Ayer fue veinte de noviembre. Cincuenta años atrás, el equipo médico habitual que firmaba los partes encomendó finalmente a la parca al viejo general. A costa de encarnizarse con el enfermo, lograron que la fecha coincidiera con la del fusilamiento, en 1936, del fundador de la Falange.
«Con Franco se vivía mejor», dicen gentes que no compartieron tiempo con él. Me frustra ver a tantos jóvenes desnortados que hoy se adhieren a la doctrina del más vocinglero. Sólo se mitifica lo que se desconoce y a Franco se le atribuyen logros casi mágicos: la previsión social, las vacaciones pagadas, la educación pública, la red hidráulica, la industrialización, etc. Se hicieron cosas durante su gobierno, claro está. ¡Sólo faltaría que se hubiera limitado a pescar truchas! Pero nada de lo dicho fue de su creación. Sí fue Franco imaginativo a la hora de convertir en delito la infidelidad de la mujer, o de casi eximir de responsabilidad a la madre que matara al recién nacido para ocultar su deshonra. Mientras, encarcelaba a la que abortara en manos de un carnicero. No había divorcio y ellas necesitaban del permiso de su padre o esposo para gastar su propio dinero o para sacarse el carnet de conducir. Hablar de libertades esenciales era impensable. Gran parte de lo que hoy son derechos fundamentales eran delitos.
No celebro la muerte de nadie. Ni siquiera la de un dictador que acabó con decenas de miles de «malos españoles» o que, dos meses antes de su fallecimiento, ordenó las últimas ejecuciones, tras cuatro consejos de guerra plagados de ilegalidades. El régimen se predicaba muy católico, pero en España no era Dios el único que disponía de la vida.

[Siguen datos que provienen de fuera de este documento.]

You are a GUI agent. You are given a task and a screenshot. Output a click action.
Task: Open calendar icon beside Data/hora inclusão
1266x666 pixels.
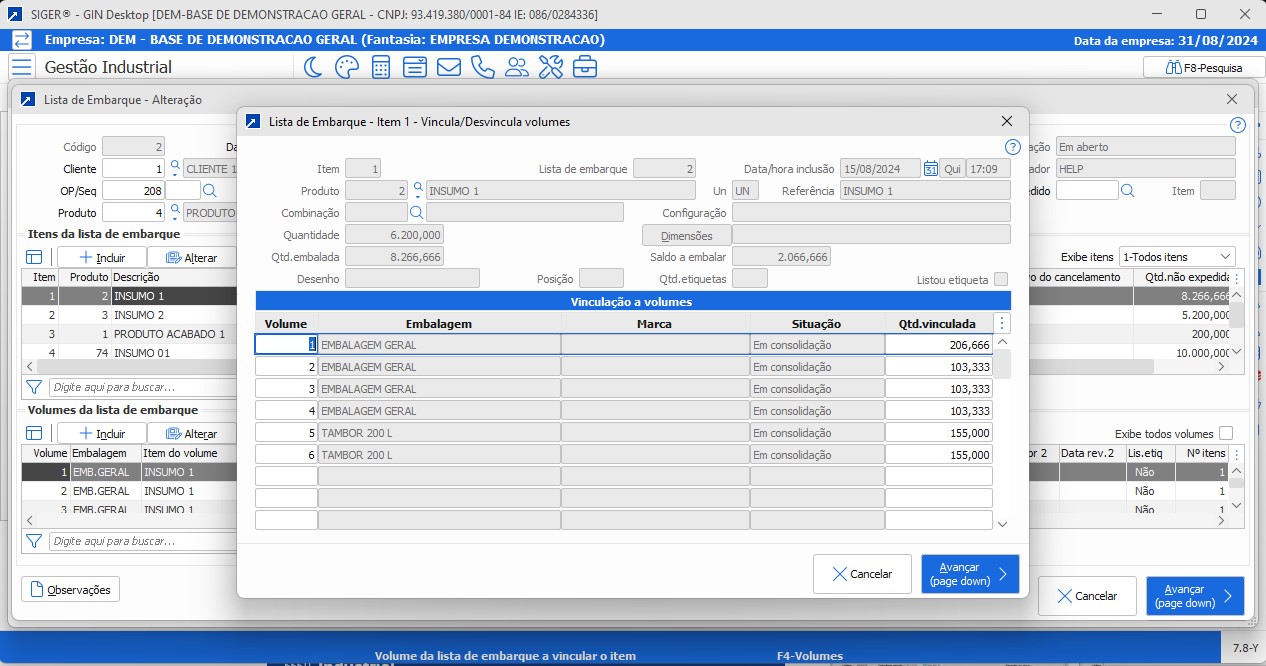point(930,169)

Ojalá nada de eso se repita, pero hay daños que permanecen. La dictadura idiotizó al país. Los hijos de esa generación aún sufren las consecuencias y nadie ha querido asumir la tarea de explicar a los jóvenes qué fue lo que ocurrió. A nadie se le obligó a acudir el primero de octubre de 1975 a la Plaza de Oriente. Esas personas formaban parte de una espectacular masa de supervivientes con síndrome de Estocolmo que días después sintieron un ensordecedor vacío al escuchar aquél «Franco ha muerto». Muy poco antes, una joven cantautora, hija de un militar, dedicaba sus estrofas a un país que despertaba de su larga y santa siesta con versos de poetas. La censura la obligó a cambiar algunas palabras en la letra de Mi querida España, pues no era aceptable referirse a una «España muerta». No, no celebro la muerte de nadie, pero peor sería conmemorar la vida de algunos.